There was a short silence; and then Sir Hubert Sand curtly intimated that the man had better be brought along; and the man duly appeared.

Nobody, not even the least fastidious lady, would have said that the newcomer was too nice - looking. He had very large ears and a face like a frog, and he stared before him with an almost ghastly fixity, which Father Brown attributed to his having a glass eye. In fact, his fancy was tempted to equip the man with two glass eyes; with so glassy a stare did he contemplate the company. But the priest's experience, as distinct from his fancy, was able to suggest several natural causes for that unnatural waxwork glare; one of them being an abuse of the divine gift of fermented liquor. The man was short and shabby and carried a large bowler hat in one hand and a large sealed letter in the other.

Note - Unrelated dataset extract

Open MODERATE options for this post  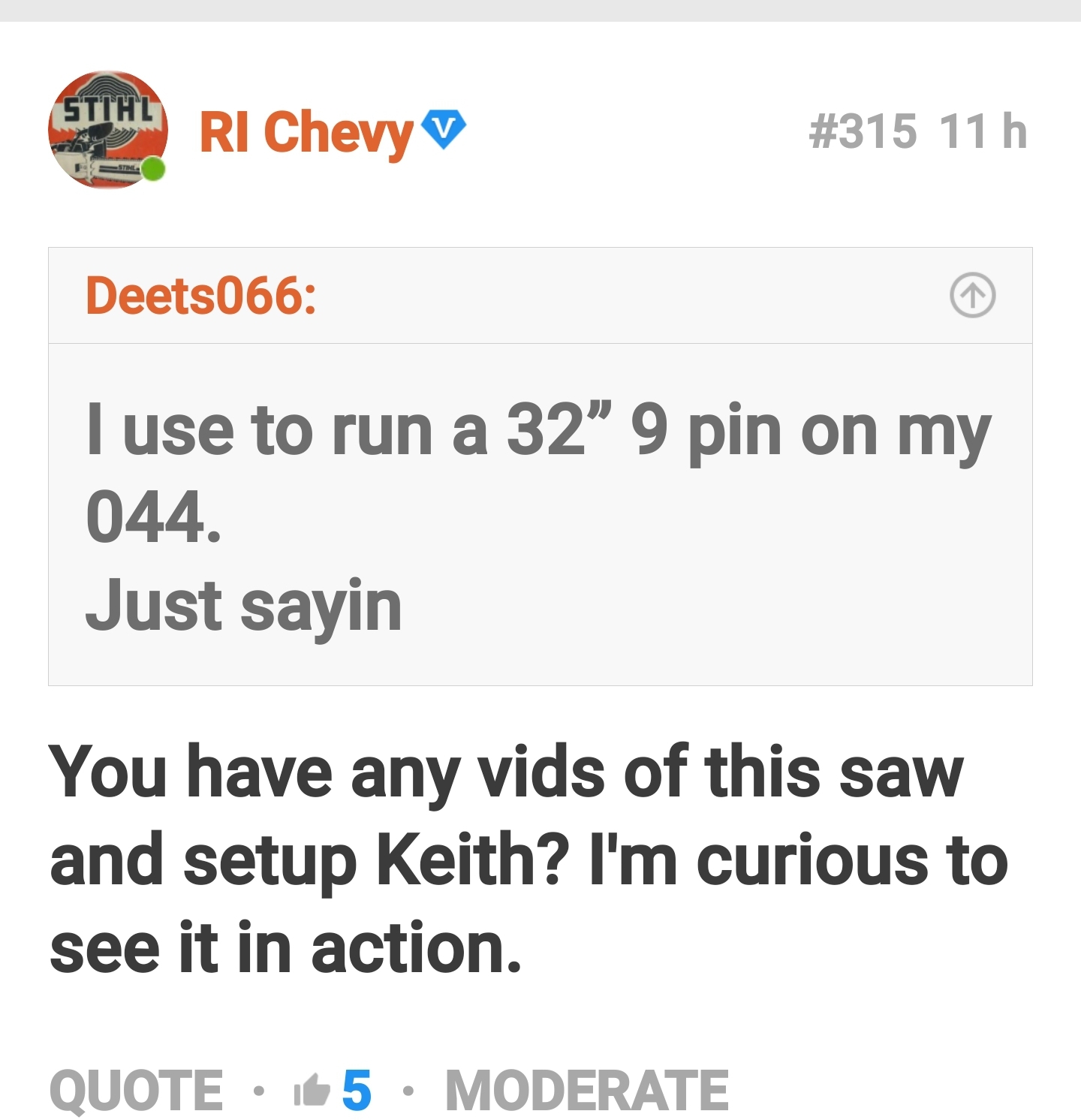point(587,1090)
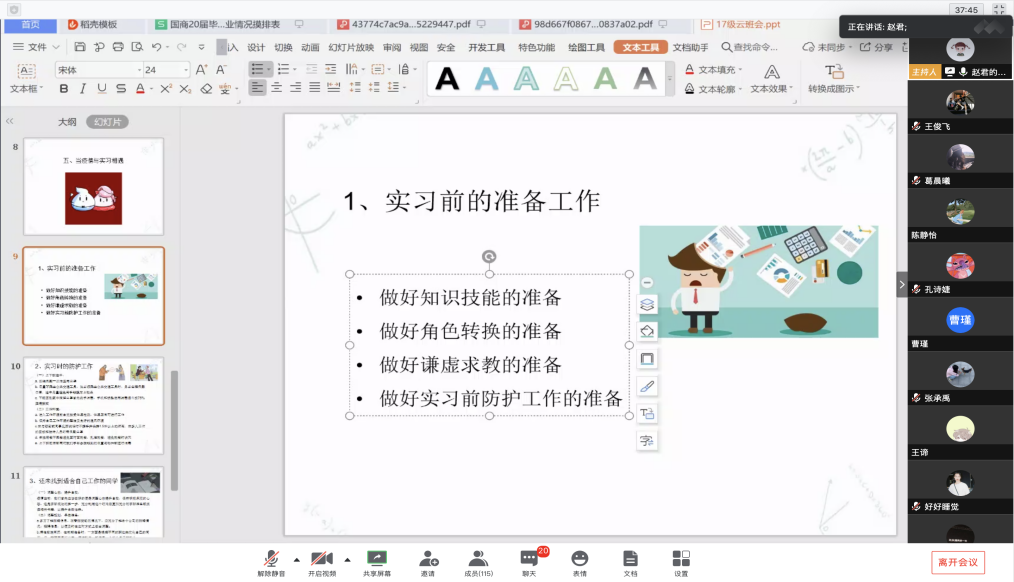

Sir Hubert Sand looked at him; and then said quietly enough, but in a voice that somehow seemed curiously small, coming out of the fullness of his bodily presence: 'Oh - it's you.'

He held out his hand for the letter; and then looked around apologetically, with poised finger, before ripping it open and reading it. When he had read it, he stuffed it into his inside pocket and said hastily and a little harshly: 'Well, I suppose all this business is over, as you say. No more negotiations possible now; we couldn't pay the wages they want anyhow. But I shall want to see you again, Henry, about - about winding things up generally.'

'All right,' said Henry, a little sulkily perhaps, as if he would have preferred to wind them up by himself. 'I shall be up in number 188 after lunch; got to know how far they've got up there.'

The man with the glass eye, if it was a glass eye, stumped stiffly away; and the eye of Father Brown (which was by no means a glass eye) followed him thoughtfully as he threaded his way through the ladders and disappeared into the street.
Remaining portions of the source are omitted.